PROBLEM DESCRIPTION: Restate the data word for word and leave the images out.

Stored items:
§

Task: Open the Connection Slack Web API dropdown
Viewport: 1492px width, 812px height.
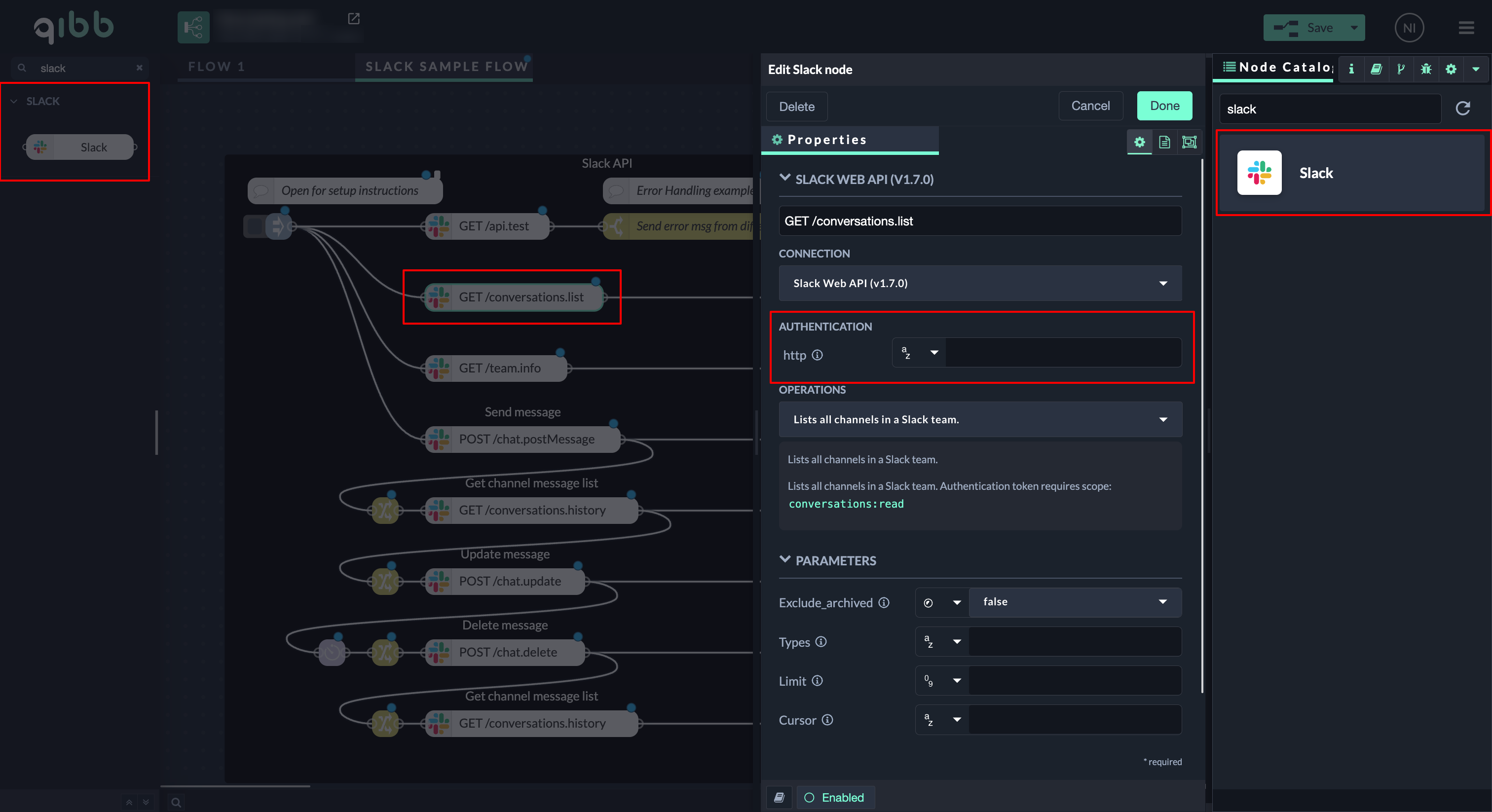Action: click(979, 283)
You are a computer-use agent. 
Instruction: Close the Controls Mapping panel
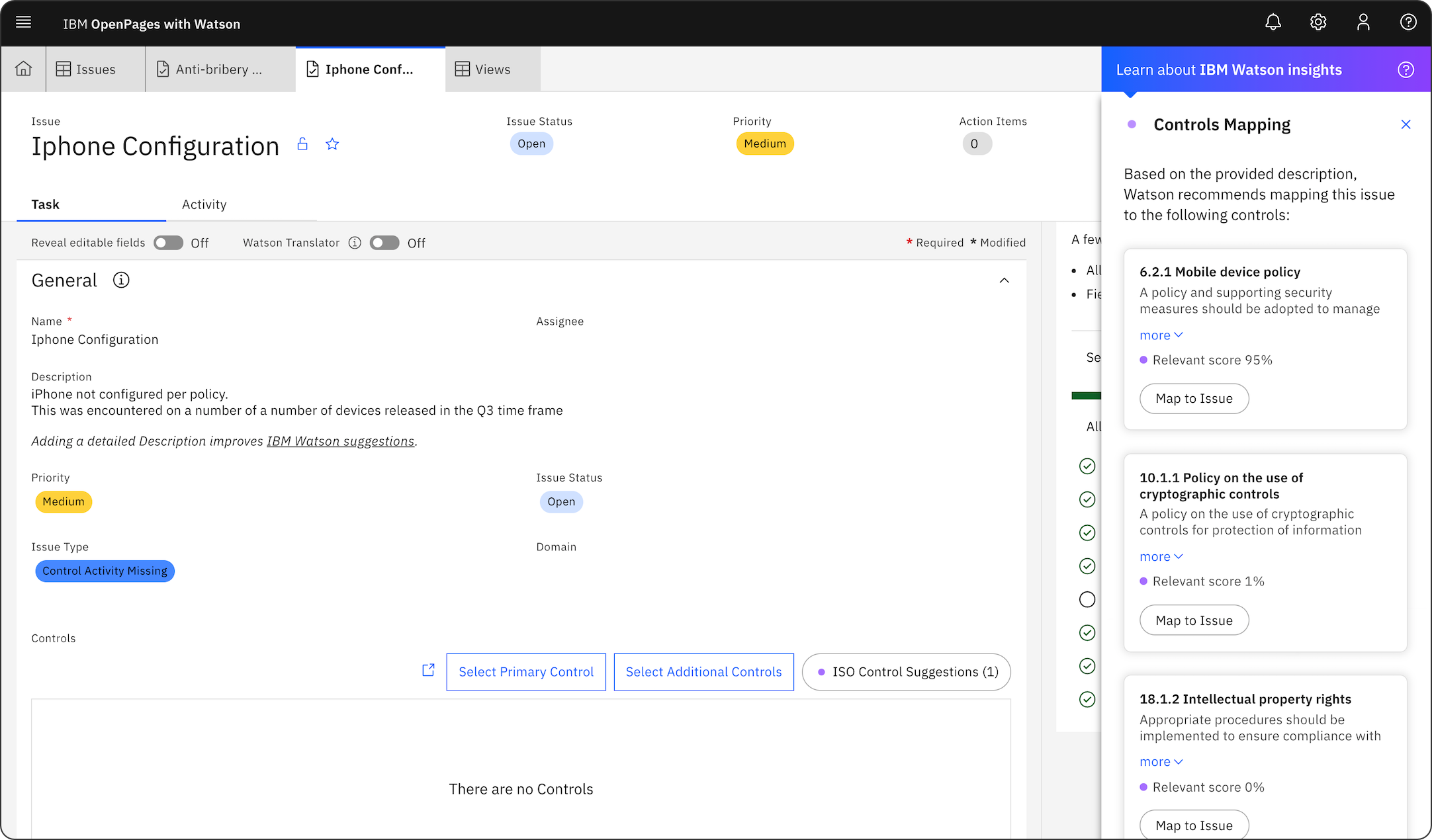point(1406,124)
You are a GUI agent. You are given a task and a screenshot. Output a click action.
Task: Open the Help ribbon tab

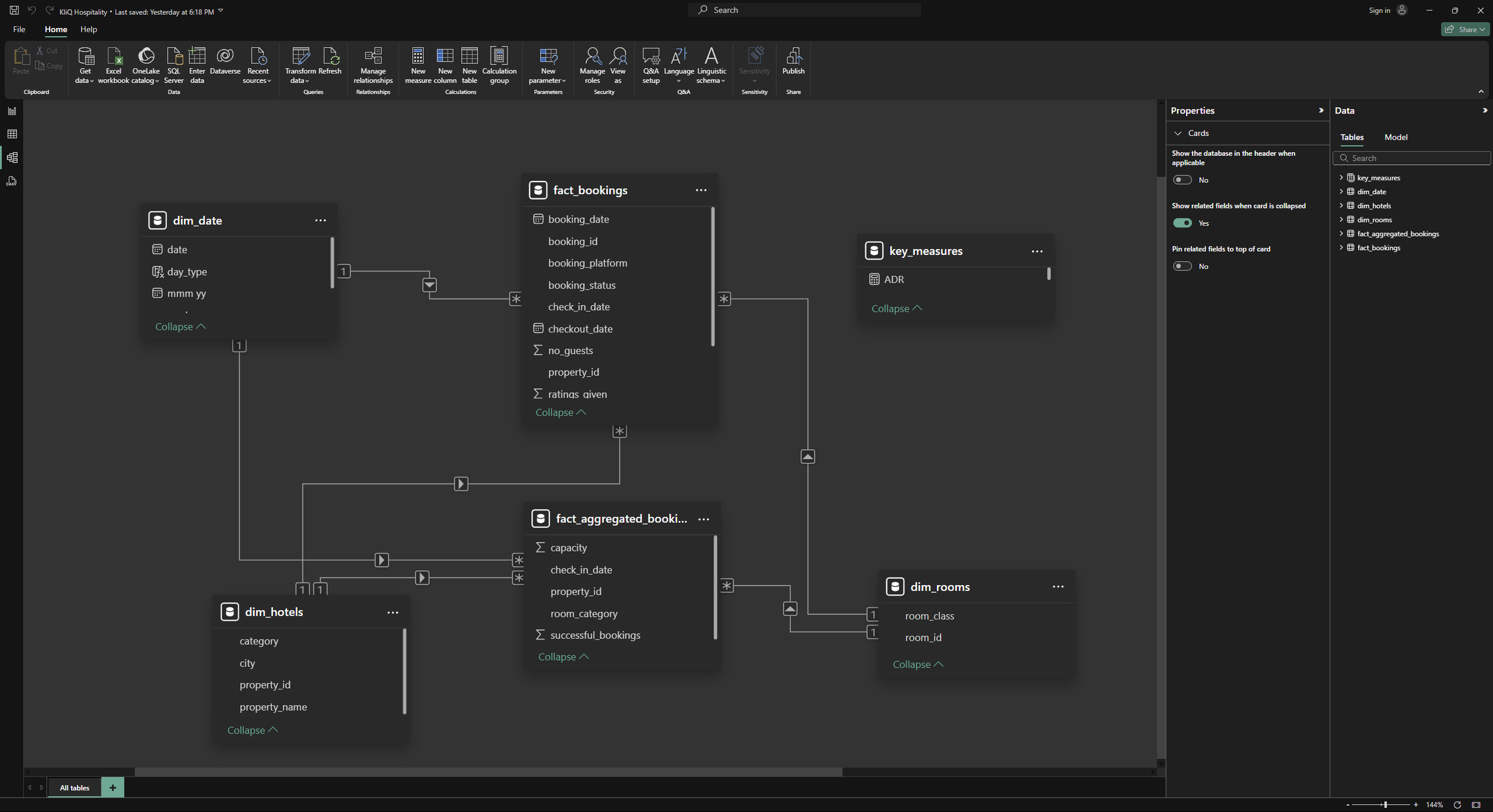88,29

§

TASK RESPONSE:
Task: Open the Connection Slack Web API dropdown
Viewport: 1492px width, 812px height.
Action: click(979, 283)
You are a computer-use agent. 
Instruction: Close the Controls Mapping panel
point(1406,124)
You are a GUI agent. You are given a task and a screenshot. Output a click action.
Task: Open the Help ribbon tab

88,29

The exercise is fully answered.